Harris continues by linking his interpretation of Penfield's experiments to the work of Eric Berne, whose model of psychotherapy is based on the idea that emotionally intense memories from childhood are ever-present in adults. Their influence can be understood by carefully analysing the verbal and non-verbal interchanges ('transactions') between people, hence Berne's name for his model: Transactional Analysis. Harris sees great merit in the ability of TA to define basic units through which human behaviour can be analysed—the 'strokes' that are given and received in a 'transaction' between two or more people—and a standardised language for describing those strokes. This readily understood standardisation, and the association Harris develops between TA and Penfield's neuroscience, gives TA a degree of credibility not possessed by earlier abstract models such as that developed by Freud.

===Parent, Adult, Child (P-A-C) model===

After describing the context for his belief of the significance of TA, Harris describes TA, starting from the observation that a person's psychological state seems to change in response to different situations. The question is, from what and to what does it change? Harris answers this through a simplified introduction to TA, explaining Berne's proposal that there are three states into which a person can switch: the Parent, the Adult and the Child.

Harris describes the mental state called the Parent by analogy, as a collection of "tape recordings" of external influences that a child observed adults doing and saying. The recording is a long list of rules and admonitions about the way the world is that the child was expected to believe unquestioningly. Many of these rules (for example: "Never run out in front of traffic") are relatively basic, often relating to immediate physical need or danger; others (e.g. "...you can never trust a cop", "...busy hands are happy hands") are more complex and concern more subtle or nuanced regions. Nevertheless, Harris asserts that both the former and the latter are 'recorded' in the child's memory in the same manner, as 'Parent' dictations, rather than actually understood concepts or philosophical precepts.

In parallel with those Parent recordings, the Child is a simultaneous recording of internal events—how life felt as a child. Harris equates these with the vivid recordings that Wilder Penfield was able to cause his patients to re-live by stimulating their brains. Harris proposes that adults may re-experience 'Child' memories when feeling discouraged, even if the original stimuli are no longer present or relevant.

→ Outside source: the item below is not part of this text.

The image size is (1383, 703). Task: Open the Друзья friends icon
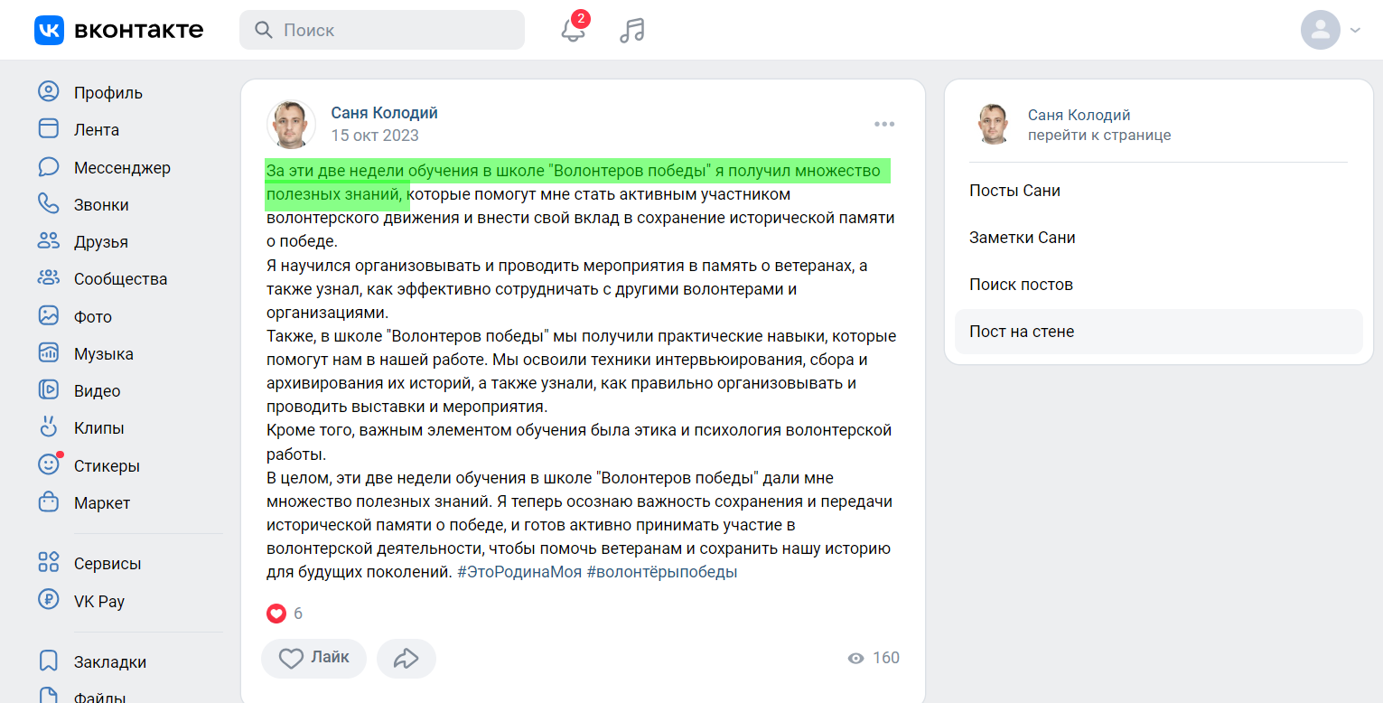(x=48, y=241)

According to Harris, humans start developing a third mental state, the Adult, about the time children start to walk and begin to achieve some measure of control over their environment. Instead of learning ideas directly from parents into the Parent, or experiencing simple emotion as the Child, children begin to be able to explore and examine the world and form their own opinions. They test the assertions of the Parent and Child and either update them or learn to suppress them. Thus the Adult inside us all develops over time, but it is very fragile and can be readily overwhelmed by stressful situations. Its strength is also tested through conflict between the simplistic ideas of the Parent and reality. Sometimes, Harris asserts, it is safer for a person to believe a lie than to acknowledge the evidence in front of them. This is called Contamination of the Adult.

===Four life positions===
The phrase I'm OK, You're OK is one of four "life positions" that each of us may take. The four positions are:
1. I'm Not OK, You're OK
2. I'm Not OK, You're Not OK
3. I'm OK, You're Not OK
4. I'm OK, You're OK
According to Harris, the most common position is I'm Not OK, You're OK, which he attributes to children's perceptions of adults as strong and competent, leading them to view themselves as less capable. Children who are abused may conclude I'm Not OK, You're Not OK or I'm OK, You're Not OK, but these are much less common. The emphasis of the book is helping people understand how their life position affects their communications (transactions) and relationships with practical examples.

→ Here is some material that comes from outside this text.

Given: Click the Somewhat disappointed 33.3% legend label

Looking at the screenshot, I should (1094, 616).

I'm OK, You're OK continues by providing practical advice to begin decoding the physical and verbal clues required to analyze transactions. For example, Harris suggests signs that a person is in a Parent ego state can include the use of evaluative words that imply judgment based on an automatic, axiomatic and archaic value system: words like 'stupid, naughty, ridiculous, disgusting, should or ought' (though the latter can also be used in the Adult ego state).

Harris introduces a diagrammatic representation of two classes of communication between individuals: complementary transactions, which can continue indefinitely, and crossed transactions, which cause a cessation of communication (and frequently an argument). Harris suggests that crossed transactions are problematic because they "hook" the Child ego state of one of the participants, resulting in negative feelings. Harris suggests that awareness of this possibility, through TA, can give people a choice about how they react when confronted with an interpersonal situation which makes them feel uncomfortable. Harris provides practical suggestions regarding how to stay in the Adult ego state, despite the provocation.

Having described a generalized model of the ego states inside human beings, and the transactions between them, Harris then describes how individuals differ. He argues that insights can be gained by examining the degree to which an individual's Adult ego state is contaminated by the other ego states. He summarizes contamination of the Adult by the Parent as "prejudice" and contamination of the Adult by the Child as "delusion". A healthy individual is able to separate these states. Yet, Harris argues, a functioning person does need all three ego states to be present in their psyche in order for them to be complete. Someone who excludes (i.e. blocks out) their Child completely cannot play and enjoy life; while someone who excludes their Parent ego state can be a danger to society (they may become a manipulative psychopath who does not feel shame, remorse, embarrassment or guilt).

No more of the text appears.